--- YOUR OBJECTIVE ---
Scale everything from the start of the listing down to the line containing "coord(51,59)", both included, and reproduce every line. Multiply only the coordinates in the answers by 1.6 and round them to whole numbers, halves up; keep all other text and numbers unchanged.
%%
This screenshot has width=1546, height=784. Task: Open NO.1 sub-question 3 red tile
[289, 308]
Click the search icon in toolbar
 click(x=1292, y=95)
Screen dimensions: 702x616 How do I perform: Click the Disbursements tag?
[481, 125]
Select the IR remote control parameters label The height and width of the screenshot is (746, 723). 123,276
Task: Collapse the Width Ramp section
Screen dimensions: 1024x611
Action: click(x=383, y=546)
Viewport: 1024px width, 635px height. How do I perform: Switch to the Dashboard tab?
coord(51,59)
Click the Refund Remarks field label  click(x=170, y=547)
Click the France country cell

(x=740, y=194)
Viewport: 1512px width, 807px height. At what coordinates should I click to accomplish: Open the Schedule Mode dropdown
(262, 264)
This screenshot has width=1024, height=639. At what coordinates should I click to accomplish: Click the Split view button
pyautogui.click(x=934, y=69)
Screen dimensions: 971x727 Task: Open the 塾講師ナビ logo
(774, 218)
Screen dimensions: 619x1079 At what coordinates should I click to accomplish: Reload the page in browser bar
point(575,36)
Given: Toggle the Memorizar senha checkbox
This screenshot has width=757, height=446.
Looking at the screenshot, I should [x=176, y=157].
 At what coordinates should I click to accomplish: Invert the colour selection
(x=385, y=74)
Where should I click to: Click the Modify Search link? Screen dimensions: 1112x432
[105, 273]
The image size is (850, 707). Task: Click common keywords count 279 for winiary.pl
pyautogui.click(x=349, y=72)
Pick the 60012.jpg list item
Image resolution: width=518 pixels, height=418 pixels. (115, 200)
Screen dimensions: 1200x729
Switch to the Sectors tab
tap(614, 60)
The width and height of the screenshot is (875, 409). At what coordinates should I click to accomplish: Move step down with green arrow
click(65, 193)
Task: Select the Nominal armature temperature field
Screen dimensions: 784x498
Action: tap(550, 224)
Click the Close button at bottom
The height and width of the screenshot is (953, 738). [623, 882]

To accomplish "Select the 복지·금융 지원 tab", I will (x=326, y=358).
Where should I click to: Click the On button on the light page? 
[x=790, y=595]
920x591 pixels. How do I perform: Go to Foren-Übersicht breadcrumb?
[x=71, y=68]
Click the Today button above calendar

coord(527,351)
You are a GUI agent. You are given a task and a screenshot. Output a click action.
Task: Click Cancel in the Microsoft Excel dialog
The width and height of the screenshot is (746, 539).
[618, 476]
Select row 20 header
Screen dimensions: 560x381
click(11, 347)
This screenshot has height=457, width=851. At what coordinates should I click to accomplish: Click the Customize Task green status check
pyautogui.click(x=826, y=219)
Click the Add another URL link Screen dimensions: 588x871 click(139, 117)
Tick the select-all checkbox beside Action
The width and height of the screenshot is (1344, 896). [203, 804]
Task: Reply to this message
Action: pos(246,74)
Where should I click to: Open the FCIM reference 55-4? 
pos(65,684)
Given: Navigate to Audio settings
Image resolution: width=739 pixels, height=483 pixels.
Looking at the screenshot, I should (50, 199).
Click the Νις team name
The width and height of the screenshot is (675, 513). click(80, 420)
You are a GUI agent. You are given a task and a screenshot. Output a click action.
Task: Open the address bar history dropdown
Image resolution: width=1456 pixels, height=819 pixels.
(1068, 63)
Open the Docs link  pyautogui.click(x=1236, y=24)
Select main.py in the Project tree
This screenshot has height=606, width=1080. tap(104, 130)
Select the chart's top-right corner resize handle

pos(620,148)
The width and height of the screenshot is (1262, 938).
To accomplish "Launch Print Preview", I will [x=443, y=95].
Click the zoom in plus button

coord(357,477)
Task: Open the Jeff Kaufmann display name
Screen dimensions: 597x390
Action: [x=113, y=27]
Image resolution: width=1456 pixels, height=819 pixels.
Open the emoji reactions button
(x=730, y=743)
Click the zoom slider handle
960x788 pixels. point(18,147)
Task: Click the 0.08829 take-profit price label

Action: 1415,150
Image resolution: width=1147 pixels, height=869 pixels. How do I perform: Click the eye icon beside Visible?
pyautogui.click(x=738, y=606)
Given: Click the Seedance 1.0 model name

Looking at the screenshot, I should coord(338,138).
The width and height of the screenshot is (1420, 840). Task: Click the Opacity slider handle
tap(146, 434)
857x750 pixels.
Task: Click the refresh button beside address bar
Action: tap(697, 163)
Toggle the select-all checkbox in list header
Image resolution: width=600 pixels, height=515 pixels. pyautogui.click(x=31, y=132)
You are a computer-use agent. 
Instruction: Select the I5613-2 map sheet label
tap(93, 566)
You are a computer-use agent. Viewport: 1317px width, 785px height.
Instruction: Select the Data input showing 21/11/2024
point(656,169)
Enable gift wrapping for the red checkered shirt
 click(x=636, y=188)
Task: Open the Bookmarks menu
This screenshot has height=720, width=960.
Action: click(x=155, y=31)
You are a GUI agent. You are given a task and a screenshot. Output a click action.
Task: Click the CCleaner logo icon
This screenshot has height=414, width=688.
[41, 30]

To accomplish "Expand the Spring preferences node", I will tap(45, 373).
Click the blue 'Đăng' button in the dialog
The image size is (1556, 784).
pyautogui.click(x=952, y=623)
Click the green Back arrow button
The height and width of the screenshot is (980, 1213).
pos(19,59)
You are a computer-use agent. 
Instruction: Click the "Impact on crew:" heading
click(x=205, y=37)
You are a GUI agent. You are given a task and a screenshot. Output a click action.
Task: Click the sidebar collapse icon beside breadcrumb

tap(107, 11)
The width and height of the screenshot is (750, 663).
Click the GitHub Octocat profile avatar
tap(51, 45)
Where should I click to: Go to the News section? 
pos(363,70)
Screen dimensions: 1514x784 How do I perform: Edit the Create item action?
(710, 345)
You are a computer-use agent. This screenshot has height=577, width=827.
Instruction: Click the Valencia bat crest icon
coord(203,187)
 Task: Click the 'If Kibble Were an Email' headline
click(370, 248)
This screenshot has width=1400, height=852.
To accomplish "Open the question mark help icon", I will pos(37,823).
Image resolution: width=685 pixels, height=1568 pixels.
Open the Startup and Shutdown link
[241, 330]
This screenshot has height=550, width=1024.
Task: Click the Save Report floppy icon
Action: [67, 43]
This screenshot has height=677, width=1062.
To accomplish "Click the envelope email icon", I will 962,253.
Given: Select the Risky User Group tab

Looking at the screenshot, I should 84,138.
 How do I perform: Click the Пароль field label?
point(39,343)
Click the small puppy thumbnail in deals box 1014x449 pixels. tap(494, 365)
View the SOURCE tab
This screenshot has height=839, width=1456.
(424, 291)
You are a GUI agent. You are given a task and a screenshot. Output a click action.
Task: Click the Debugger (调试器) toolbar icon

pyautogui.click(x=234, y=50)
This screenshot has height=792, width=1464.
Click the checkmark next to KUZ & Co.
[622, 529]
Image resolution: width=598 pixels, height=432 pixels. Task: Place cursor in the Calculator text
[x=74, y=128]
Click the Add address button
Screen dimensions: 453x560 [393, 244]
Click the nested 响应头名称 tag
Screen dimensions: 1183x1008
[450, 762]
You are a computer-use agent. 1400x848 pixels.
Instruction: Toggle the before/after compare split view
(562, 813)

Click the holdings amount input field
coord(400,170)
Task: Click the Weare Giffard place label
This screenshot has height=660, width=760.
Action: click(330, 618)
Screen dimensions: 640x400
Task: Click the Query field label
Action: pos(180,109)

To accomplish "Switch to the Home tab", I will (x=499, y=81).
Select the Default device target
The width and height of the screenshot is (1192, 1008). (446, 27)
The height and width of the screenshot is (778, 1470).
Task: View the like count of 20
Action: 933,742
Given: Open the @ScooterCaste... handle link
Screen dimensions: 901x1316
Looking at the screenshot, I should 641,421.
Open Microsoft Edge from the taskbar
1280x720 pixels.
%%
--- RESULT OF THIS TASK ---
This screenshot has width=1546, height=784. Task: Open NO.1 sub-question 3 red tile
[462, 493]
Click the search icon in toolbar
 click(x=2067, y=152)
Screen dimensions: 702x616 How do I perform: Click the Disbursements tag?
[770, 200]
Select the IR remote control parameters label The height and width of the screenshot is (746, 723). 197,442
Task: Collapse the Width Ramp section
Screen dimensions: 1024x611
Action: click(x=613, y=874)
Viewport: 1024px width, 635px height. How do I perform: Switch to the Dashboard tab?
coord(82,94)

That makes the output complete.